Esse sistema desequilibra o processo produtivo. As taxas são mantidas altas para atrair capital externo que, por sua vez, financia o déficit em conta corrente e, também, acumula reservas. Não é para “controlar o consumo” como o próprio governo disse! Algo também que não bate é a esperança do governo em “aumentar as exportações sem mexer no câmbio”. Toda corrida para reduzir o “custo Brasil”, reduzir os impostos na exportação, é para eliminar a restrição externa _ armadilha que foi criada pelo próprio mecanismo de estabilização. A possibilidade de crescimento gira em torno de 2,5 a 3% a.a., nível insuficiente para o Brasil: a oferta de mão-de-obra cresce 2,5% e a produtividade 3%. Dessa forma, se o produto não crescer 5,5% a 6%, o estoque de desempregados vai continuar crescendo. Ora, se um crescimento a 6% produz uma condição instável no balanço em contas-correntes a única saída é exportar, não bastando para isso apenas mexer nos preços internos ou “reduzir o custo Brasil.” Vejam bem, se melhoramos as condições portuárias, por exemplos, reduzimos o “custo Brasil” das exportações mas, também das importações, de forma que a relação dos produtos tradables e non-tradables fica a mesma e isso não vai eliminar o desequilíbrio, e não estimulará o aparecimento do saldo. “Sem uma robusta expansão das exportações, vamos continuar presos na armadilha que impede o crescimento.” Sem isso não poderemos aproveitar os fatores disponíveis: mão-de-obra que foi desempregada, máquinas paradas, talento empresarial, etc.


Este constrangimento sobre o crescimento econômico também deriva da ausência de investimento em infra-estrutura. “Há 12 anos, praticamente, não se investe na infra-estrutura rodoviária, ferroviária, de energia, etc. Os investimentos terminaram todos em 1984 e 1985.” Hoje temos restrições de toda natureza. Toda despesa antes empregada em investimento está dissipada com pessoal e no custo da dívida pública. O gasto de 1995 em juros foi de R$23 a R$24 bilhões, em 1996 algo em torno de R$ 38 bilhões. Números que representam 4% do PIB _ com algo como R$6 bilhões, o Ministério da Saúde diz que sustenta todos os programas de amparo à velhice, aos aposentados e à infância pobre do Brasil. Com R$ 3 bilhões, o Ministério do Transporte garante que conserta todas as rodovias esburacadas. Com R$ 4 bilhões a ELETROBRÁS teria posto em marcha todas as suas usinas. “Nós dissipamos em juros tudo aquilo que antes era investimento”. O governo autoritário nas três esferas tinha um gasto de, aproximadamente, 8% do PIB, em 1996 dissipou-se com salários e custeio 17% do PIB, que é substancialmente maior que o PIB que existia em 1984.

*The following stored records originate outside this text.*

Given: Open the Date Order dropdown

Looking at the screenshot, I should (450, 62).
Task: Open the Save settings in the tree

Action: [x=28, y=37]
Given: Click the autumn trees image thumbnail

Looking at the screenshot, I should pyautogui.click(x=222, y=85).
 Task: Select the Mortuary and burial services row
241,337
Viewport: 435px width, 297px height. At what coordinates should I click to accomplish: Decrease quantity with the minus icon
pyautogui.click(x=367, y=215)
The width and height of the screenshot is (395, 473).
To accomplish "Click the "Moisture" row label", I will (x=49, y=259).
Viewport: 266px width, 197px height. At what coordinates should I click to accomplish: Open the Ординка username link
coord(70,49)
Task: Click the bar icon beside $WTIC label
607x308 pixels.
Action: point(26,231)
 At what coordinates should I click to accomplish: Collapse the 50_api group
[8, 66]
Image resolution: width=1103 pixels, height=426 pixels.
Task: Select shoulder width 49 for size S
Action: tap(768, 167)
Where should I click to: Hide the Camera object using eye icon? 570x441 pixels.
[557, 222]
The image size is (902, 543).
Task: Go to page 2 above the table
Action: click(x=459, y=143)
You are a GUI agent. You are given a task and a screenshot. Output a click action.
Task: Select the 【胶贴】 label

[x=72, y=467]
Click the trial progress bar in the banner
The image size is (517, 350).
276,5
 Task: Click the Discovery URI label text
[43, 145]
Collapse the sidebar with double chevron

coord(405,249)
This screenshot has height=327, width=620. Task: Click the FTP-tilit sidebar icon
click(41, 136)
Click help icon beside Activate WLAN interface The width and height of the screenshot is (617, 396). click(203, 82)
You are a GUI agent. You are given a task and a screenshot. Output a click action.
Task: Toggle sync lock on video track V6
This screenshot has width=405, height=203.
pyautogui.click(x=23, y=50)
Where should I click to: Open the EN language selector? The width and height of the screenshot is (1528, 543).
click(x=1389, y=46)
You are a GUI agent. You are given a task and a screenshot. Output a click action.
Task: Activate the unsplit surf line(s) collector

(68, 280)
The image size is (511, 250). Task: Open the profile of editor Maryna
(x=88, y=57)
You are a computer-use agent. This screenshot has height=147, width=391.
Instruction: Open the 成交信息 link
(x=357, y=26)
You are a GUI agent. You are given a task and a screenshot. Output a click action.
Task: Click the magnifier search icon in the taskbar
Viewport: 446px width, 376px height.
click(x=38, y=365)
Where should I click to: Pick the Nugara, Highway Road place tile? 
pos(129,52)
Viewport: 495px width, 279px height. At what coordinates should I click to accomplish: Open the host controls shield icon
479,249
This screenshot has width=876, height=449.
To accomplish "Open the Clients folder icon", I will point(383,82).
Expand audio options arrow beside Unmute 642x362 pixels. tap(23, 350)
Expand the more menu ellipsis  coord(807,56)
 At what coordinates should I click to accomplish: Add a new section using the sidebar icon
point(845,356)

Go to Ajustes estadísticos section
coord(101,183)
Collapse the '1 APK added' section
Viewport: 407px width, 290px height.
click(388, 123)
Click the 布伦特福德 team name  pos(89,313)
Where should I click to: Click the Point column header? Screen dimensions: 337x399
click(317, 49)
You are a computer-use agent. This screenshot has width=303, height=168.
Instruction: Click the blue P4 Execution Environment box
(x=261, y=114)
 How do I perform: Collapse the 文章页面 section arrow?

A economia entra na armadilha do não crescimento por conta do câmbio de desestimulou as exportações, porque eliminou a poupança pública, e porque tem dificuldades íncitas representadas pela expansão dramática das despesas públicas, incluindo os juros.  Estamos diante de um dilema: ou aumentamos as exportações, ou continuamos no stop and go com o produto crescendo 3% a.a., no máximo, e acumularemos cada vez mais problemas com o desemprego. As vezes há uma sensação que melhorou a situação, mas os indicadores mostram que simplesmente deixamos de piorar. Os economistas e a própria sociedade brasileira estão enganados por uma espécie de ideologia em que a especulação financeira é soberana. Temos que reagir a idéia que o simples funcionamento do mercado vai criar as condições necessárias para o desenvolvimento econômico.






Leandro Moreira da Luz é aluno da disciplina Economia Brasileira no Programa de Pós-Graduação em Ciências Econômicas da Universidade Estadual de Maringá – período 2/2011.